Text for analysis >>
In January 2021, a year after the initial outbreak, the WHO dispatched an international team of scientists and doctors from various disciplines to Wuhan, where they worked with Chinese experts to examine evidence about the virus. The phase one investigation yielded a report that only spawned more questions over the hypothesis that the virus might have escaped from the Wuhan Institute of Virology (WIV), which was tinkering with bat coronaviruses. It was also criticized for ignoring China’s failure to hand over complete, original data and samples.

In response to those concerns, the United Nations agency in July 2021 announced a plan for a more extensive second phase investigation. Specifically, it promised to find and review more data on “relevant laboratories and research institutions” in Wuhan, as well as data on wild animals sold at the city’s live animal markets in late 2019, to better understand whether it’s more likely that the pandemic began with human contact with an infected animal, or from a lab escape.

The proposed probe never materialized.

Dr. Maria Van Kerkhove, an epidemiologist at the WHO in Geneva, Switzerland, told Nature that the plan “has changed.”

“There is no phase two,” Van Kerkhove told the scientific journal.

“The politics across the world of this really hampered progress on understanding the origins,” she said.

In response to The Epoch Times’ request for further comments, a spokesperson for Van Kerkhove said Nature’s report was “incorrect” and that she has asked the publication for correction.

Data extracts >>

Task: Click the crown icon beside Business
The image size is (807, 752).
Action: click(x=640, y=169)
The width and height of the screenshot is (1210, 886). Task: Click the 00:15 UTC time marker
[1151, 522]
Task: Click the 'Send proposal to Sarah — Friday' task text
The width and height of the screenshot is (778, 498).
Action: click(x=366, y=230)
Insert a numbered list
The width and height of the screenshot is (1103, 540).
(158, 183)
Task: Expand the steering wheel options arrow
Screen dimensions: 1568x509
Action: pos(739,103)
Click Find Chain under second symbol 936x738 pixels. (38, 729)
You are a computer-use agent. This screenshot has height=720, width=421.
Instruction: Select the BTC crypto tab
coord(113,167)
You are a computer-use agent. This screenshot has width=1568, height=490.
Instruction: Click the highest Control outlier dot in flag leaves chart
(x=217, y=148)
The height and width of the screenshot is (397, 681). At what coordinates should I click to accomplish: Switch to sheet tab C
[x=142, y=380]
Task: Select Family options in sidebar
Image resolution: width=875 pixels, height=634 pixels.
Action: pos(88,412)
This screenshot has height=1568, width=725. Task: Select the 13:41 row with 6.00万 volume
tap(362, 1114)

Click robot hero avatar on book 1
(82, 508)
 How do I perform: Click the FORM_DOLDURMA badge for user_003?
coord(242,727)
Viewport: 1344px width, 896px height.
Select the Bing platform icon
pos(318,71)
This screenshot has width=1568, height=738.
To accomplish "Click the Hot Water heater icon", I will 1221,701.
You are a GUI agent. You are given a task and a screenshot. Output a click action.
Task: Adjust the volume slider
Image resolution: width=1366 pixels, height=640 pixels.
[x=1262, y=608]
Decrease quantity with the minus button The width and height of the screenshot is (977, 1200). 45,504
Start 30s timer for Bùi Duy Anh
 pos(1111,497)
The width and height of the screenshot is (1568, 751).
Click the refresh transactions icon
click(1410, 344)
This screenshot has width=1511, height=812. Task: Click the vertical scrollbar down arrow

Work request 1 >> In the passage on the WHO origins investigation, when did the WHO first send its international team to Wuhan?
Work request 2 >> Translate this sentence from the passage on the WHO origins investigation into Spanish: "Dr. Maria Van Kerkhove, an epidemiologist at the WHO in Geneva, Switzerland, told Nature that the plan “has changed.”"
Work request 3 >> According to the passage on the WHO origins investigation, why did the WHO announce a second phase investigation in July 2021, and what was it meant to clarify?
The rows play no part in this work.

Problem solution 1 >> January 2021

Problem solution 2 >> La Dra. Maria Van Kerkhove, epidemióloga de la OMS en Ginebra, Suiza, dijo a Nature que el plan «ha cambiado».

Problem solution 3 >> The phase one report had raised more questions about whether the virus escaped from the Wuhan Institute of Virology. It had also been criticized for ignoring China’s failure to hand over complete, original data and samples. The second phase was meant to show whether the pandemic more likely began with human contact with an infected animal or with a lab escape.